> Task prompt
Rewrite the entries below as a JSON list of strings, with one string for each line and no strings for blank lines.

- - - - -

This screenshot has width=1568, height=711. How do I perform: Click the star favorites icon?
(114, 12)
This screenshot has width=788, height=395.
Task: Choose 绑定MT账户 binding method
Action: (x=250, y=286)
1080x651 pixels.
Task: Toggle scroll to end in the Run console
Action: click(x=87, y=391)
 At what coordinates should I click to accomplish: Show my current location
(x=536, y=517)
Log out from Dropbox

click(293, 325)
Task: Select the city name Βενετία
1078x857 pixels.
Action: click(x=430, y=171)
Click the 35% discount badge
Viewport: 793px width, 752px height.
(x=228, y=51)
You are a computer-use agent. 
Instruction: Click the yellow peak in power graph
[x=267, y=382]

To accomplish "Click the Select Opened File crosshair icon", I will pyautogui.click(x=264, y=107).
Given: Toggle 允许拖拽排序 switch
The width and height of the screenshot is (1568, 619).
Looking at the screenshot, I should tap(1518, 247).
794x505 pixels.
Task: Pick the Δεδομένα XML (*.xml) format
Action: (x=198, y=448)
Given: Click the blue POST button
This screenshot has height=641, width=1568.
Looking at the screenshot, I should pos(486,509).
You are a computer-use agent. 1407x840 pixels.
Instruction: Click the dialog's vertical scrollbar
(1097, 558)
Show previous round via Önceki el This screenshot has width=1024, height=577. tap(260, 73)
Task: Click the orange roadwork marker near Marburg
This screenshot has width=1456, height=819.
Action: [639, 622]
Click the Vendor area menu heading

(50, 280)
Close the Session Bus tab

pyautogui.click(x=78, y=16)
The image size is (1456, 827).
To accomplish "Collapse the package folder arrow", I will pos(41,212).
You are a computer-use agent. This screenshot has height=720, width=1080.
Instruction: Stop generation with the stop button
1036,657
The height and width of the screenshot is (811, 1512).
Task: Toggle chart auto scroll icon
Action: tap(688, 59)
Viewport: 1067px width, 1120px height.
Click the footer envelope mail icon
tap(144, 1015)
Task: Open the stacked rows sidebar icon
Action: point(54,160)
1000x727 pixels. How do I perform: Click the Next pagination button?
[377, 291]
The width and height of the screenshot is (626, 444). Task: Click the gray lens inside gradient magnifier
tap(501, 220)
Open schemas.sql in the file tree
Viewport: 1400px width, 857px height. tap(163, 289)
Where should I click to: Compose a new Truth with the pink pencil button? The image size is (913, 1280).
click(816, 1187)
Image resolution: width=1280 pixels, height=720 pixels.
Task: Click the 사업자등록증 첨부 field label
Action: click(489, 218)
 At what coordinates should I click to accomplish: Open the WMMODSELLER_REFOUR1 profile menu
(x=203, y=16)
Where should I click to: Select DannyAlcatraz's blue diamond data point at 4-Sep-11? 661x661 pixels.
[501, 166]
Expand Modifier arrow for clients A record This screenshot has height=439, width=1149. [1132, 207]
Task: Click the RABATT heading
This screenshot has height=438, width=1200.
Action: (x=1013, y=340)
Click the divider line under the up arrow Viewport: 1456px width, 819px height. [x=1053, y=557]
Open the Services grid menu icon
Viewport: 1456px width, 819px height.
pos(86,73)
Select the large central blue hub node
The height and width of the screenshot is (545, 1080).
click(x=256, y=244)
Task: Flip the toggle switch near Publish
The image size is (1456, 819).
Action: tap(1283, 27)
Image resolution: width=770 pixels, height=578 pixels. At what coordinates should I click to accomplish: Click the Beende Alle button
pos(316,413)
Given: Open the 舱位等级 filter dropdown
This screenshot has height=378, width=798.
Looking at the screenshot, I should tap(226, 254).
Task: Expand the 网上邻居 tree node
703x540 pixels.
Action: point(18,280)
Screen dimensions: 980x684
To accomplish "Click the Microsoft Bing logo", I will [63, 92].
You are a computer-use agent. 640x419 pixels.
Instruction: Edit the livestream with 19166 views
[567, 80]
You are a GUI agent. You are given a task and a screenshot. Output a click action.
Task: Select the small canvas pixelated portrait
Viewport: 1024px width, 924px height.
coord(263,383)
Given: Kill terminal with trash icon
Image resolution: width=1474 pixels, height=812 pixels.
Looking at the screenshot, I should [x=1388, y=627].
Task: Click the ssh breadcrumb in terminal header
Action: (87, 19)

- - - - -

> Exercise result
[
  "This screenshot has width=1568, height=711. How do I perform: Click the star favorites icon?",
  "(114, 12)",
  "This screenshot has width=788, height=395.",
  "Task: Choose 绑定MT账户 binding method",
  "Action: (x=250, y=286)",
  "1080x651 pixels.",
  "Task: Toggle scroll to end in the Run console",
  "Action: click(x=87, y=391)",
  " At what coordinates should I click to accomplish: Show my current location",
  "(x=536, y=517)",
  "Log out from Dropbox",
  "click(293, 325)",
  "Task: Select the city name Βενετία",
  "1078x857 pixels.",
  "Action: click(x=430, y=171)",
  "Click the 35% discount badge",
  "Viewport: 793px width, 752px height.",
  "(x=228, y=51)",
  "You are a computer-use agent. ",
  "Instruction: Click the yellow peak in power graph",
  "[x=267, y=382]",
  "To accomplish \"Click the Select Opened File crosshair icon\", I will pyautogui.click(x=264, y=107).",
  "Given: Toggle 允许拖拽排序 switch",
  "The width and height of the screenshot is (1568, 619).",
  "Looking at the screenshot, I should tap(1518, 247).",
  "794x505 pixels.",
  "Task: Pick the Δεδομένα XML (*.xml) format",
  "Action: (x=198, y=448)",
  "Given: Click the blue POST button",
  "This screenshot has height=641, width=1568.",
  "Looking at the screenshot, I should pos(486,509).",
  "You are a computer-use agent. 1407x840 pixels.",
  "Instruction: Click the dialog's vertical scrollbar",
  "(1097, 558)",
  "Show previous round via Önceki el This screenshot has width=1024, height=577. tap(260, 73)",
  "Task: Click the orange roadwork marker near Marburg",
  "This screenshot has width=1456, height=819.",
  "Action: [639, 622]",
  "Click the Vendor area menu heading",
  "(50, 280)",
  "Close the Session Bus tab",
  "pyautogui.click(x=78, y=16)",
  "The image size is (1456, 827).",
  "To accomplish \"Collapse the package folder arrow\", I will pos(41,212).",
  "You are a computer-use agent. This screenshot has height=720, width=1080.",
  "Instruction: Stop generation with the stop button",
  "1036,657",
  "The height and width of the screenshot is (811, 1512).",
  "Task: Toggle chart auto scroll icon",
  "Action: tap(688, 59)",
  "Viewport: 1067px width, 1120px height.",
  "Click the footer envelope mail icon",
  "tap(144, 1015)",
  "Task: Open the stacked rows sidebar icon",
  "Action: point(54,160)",
  "1000x727 pixels. How do I perform: Click the Next pagination button?",
  "[377, 291]",
  "The width and height of the screenshot is (626, 444). Task: Click the gray lens inside gradient magnifier",
  "tap(501, 220)",
  "Open schemas.sql in the file tree",
  "Viewport: 1400px width, 857px height. tap(163, 289)",
  "Where should I click to: Compose a new Truth with the pink pencil button? The image size is (913, 1280).",
  "click(816, 1187)",
  "Image resolution: width=1280 pixels, height=720 pixels.",
  "Task: Click the 사업자등록증 첨부 field label",
  "Action: click(489, 218)",
  " At what coordinates should I click to accomplish: Open the WMMODSELLER_REFOUR1 profile menu",
  "(x=203, y=16)",
  "Where should I click to: Select DannyAlcatraz's blue diamond data point at 4-Sep-11? 661x661 pixels.",
  "[501, 166]",
  "Expand Modifier arrow for clients A record This screenshot has height=439, width=1149. [1132, 207]",
  "Task: Click the RABATT heading",
  "This screenshot has height=438, width=1200.",
  "Action: (x=1013, y=340)",
  "Click the divider line under the up arrow Viewport: 1456px width, 819px height. [x=1053, y=557]",
  "Open the Services grid menu icon",
  "Viewport: 1456px width, 819px height.",
  "pos(86,73)",
  "Select the large central blue hub node",
  "The height and width of the screenshot is (545, 1080).",
  "click(x=256, y=244)",
  "Task: Flip the toggle switch near Publish",
  "The image size is (1456, 819).",
  "Action: tap(1283, 27)",
  "Image resolution: width=770 pixels, height=578 pixels. At what coordinates should I click to accomplish: Click the Beende Alle button",
  "pos(316,413)",
  "Given: Open the 舱位等级 filter dropdown",
  "This screenshot has height=378, width=798.",
  "Looking at the screenshot, I should tap(226, 254).",
  "Task: Expand the 网上邻居 tree node",
  "703x540 pixels.",
  "Action: point(18,280)",
  "Screen dimensions: 980x684",
  "To accomplish \"Click the Microsoft Bing logo\", I will [63, 92].",
  "You are a computer-use agent. 640x419 pixels.",
  "Instruction: Edit the livestream with 19166 views",
  "[567, 80]",
  "You are a GUI agent. You are given a task and a screenshot. Output a click action.",
  "Task: Select the small canvas pixelated portrait",
  "Viewport: 1024px width, 924px height.",
  "coord(263,383)",
  "Given: Kill terminal with trash icon",
  "Image resolution: width=1474 pixels, height=812 pixels.",
  "Looking at the screenshot, I should [x=1388, y=627].",
  "Task: Click the ssh breadcrumb in terminal header",
  "Action: (87, 19)"
]